[[ The data open ]]

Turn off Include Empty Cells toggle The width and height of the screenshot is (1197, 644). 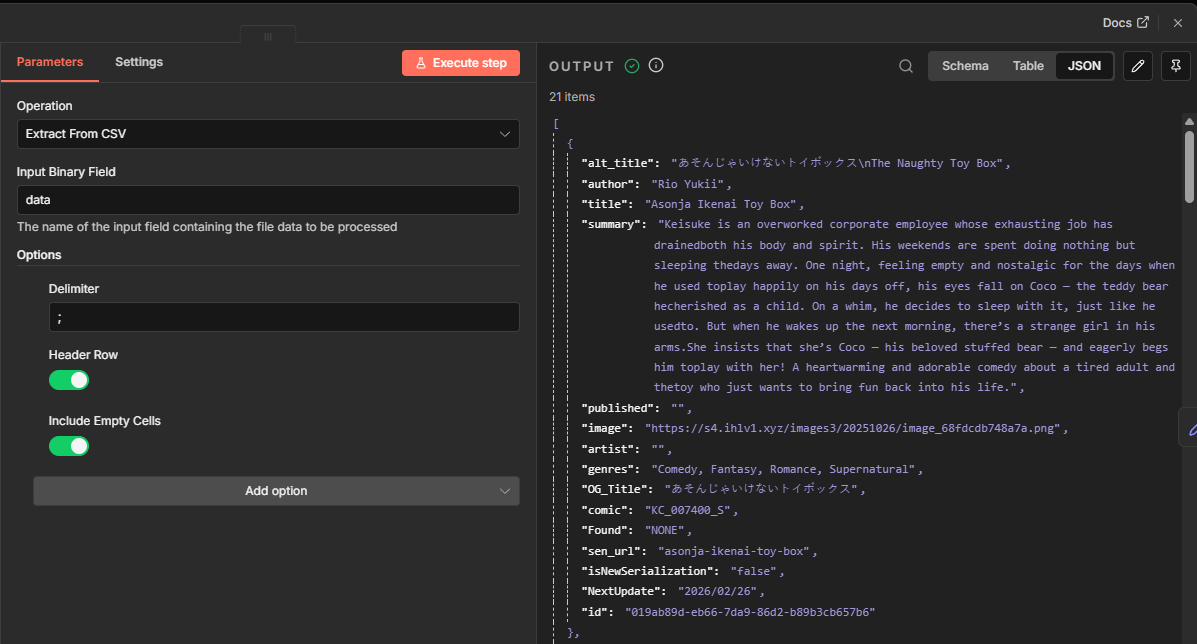(69, 446)
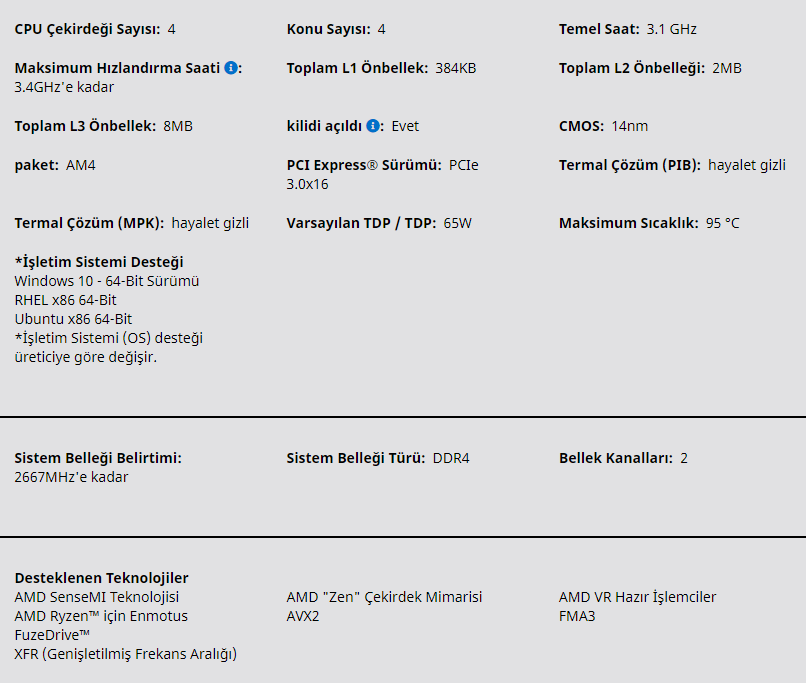Click the İşletim Sistemi Desteği heading

tap(99, 262)
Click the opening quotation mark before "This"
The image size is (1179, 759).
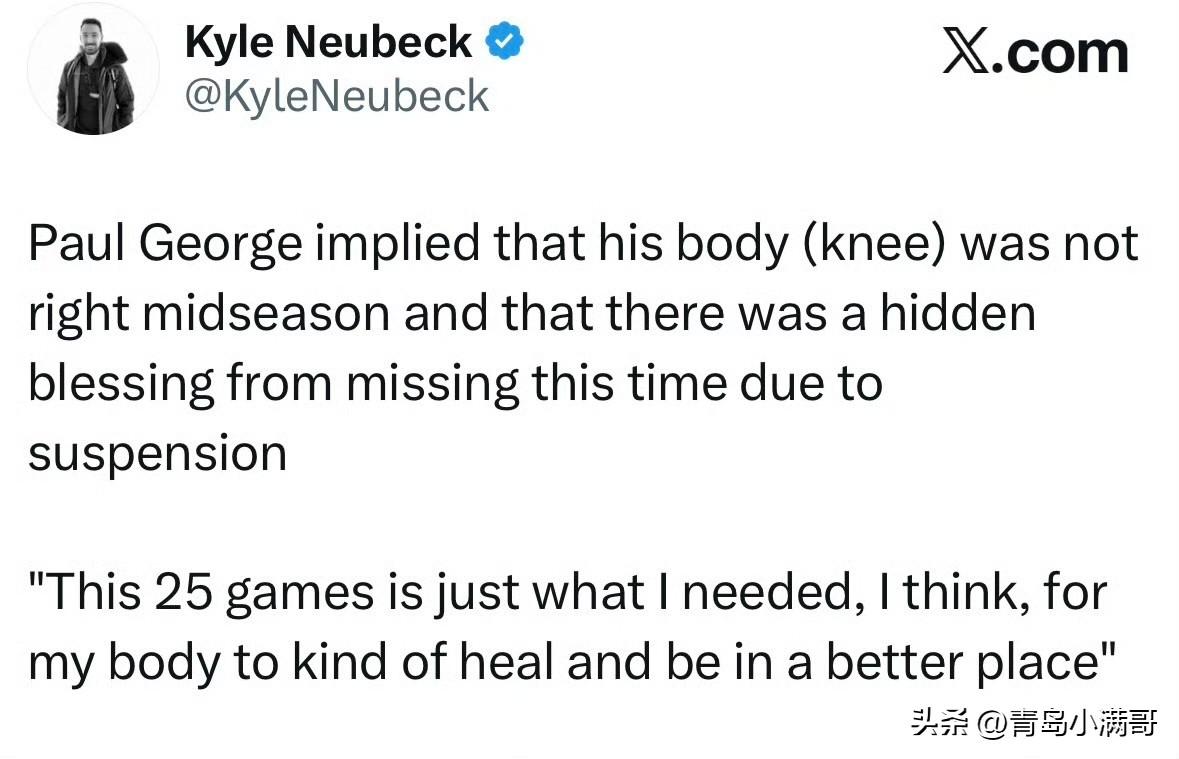(37, 580)
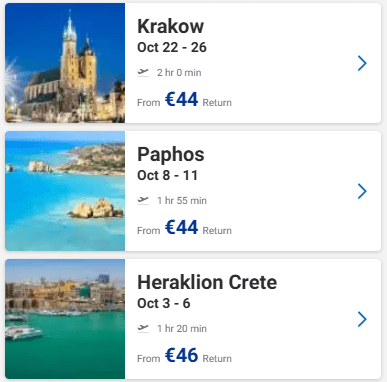This screenshot has height=382, width=387.
Task: Click the plane icon beside 1 hr 20 min
Action: point(143,328)
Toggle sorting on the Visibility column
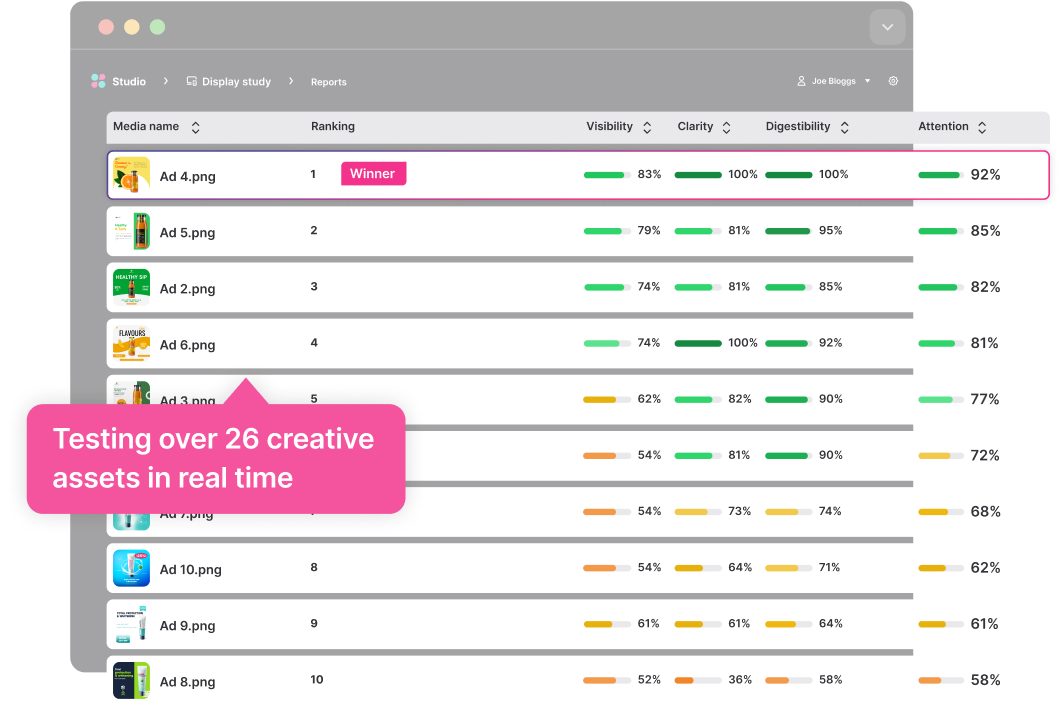The image size is (1060, 705). click(647, 127)
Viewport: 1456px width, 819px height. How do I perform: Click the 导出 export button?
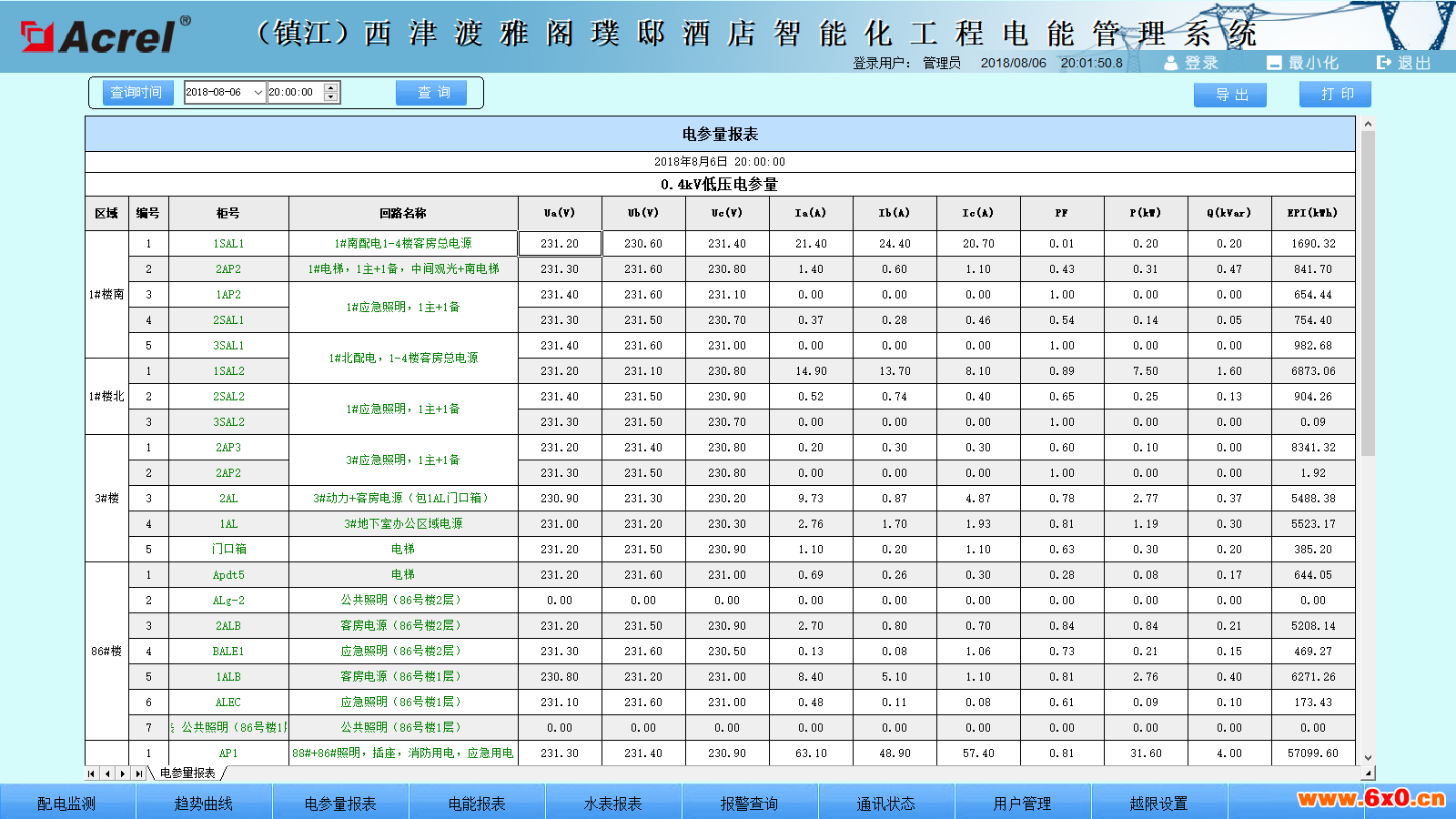[1229, 95]
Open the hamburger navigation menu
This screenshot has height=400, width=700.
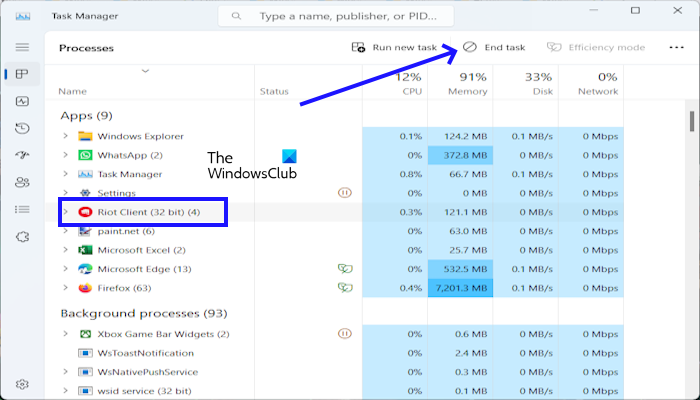click(x=22, y=47)
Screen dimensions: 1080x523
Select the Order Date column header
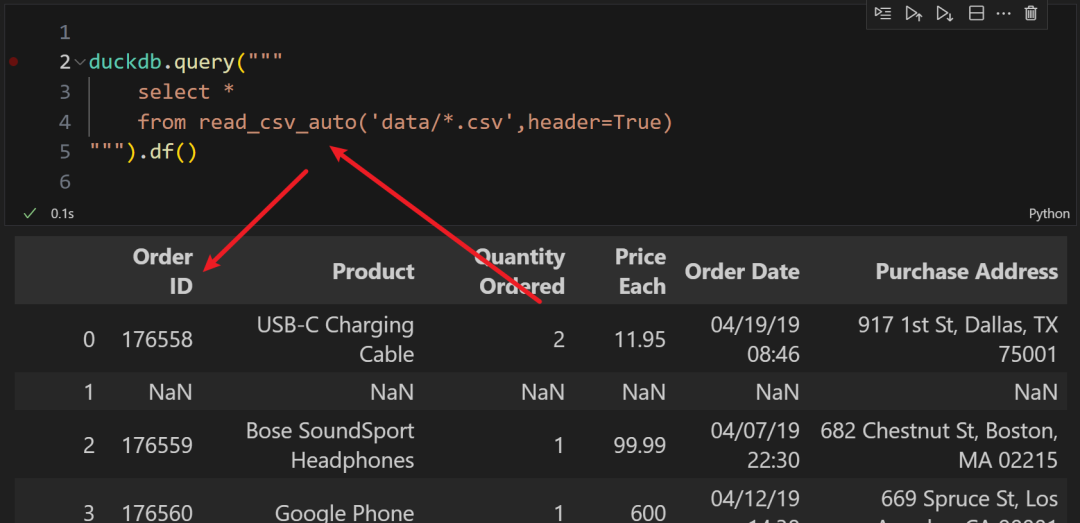[741, 271]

[[ The data closed ]]

## What the exercise asks
Your answer should consist solely of the lines from the line with "Toggle sorting on the Visibility column" to the final line of the listing, set down word for word, pictures omitted.

## Output of the task
Toggle sorting on the Visibility column
The image size is (1060, 705). click(647, 127)
Viewport: 1456px width, 819px height. How do I perform: Click the 导出 export button?
[1229, 95]
Open the hamburger navigation menu
This screenshot has height=400, width=700.
click(x=22, y=47)
Screen dimensions: 1080x523
Select the Order Date column header
[741, 271]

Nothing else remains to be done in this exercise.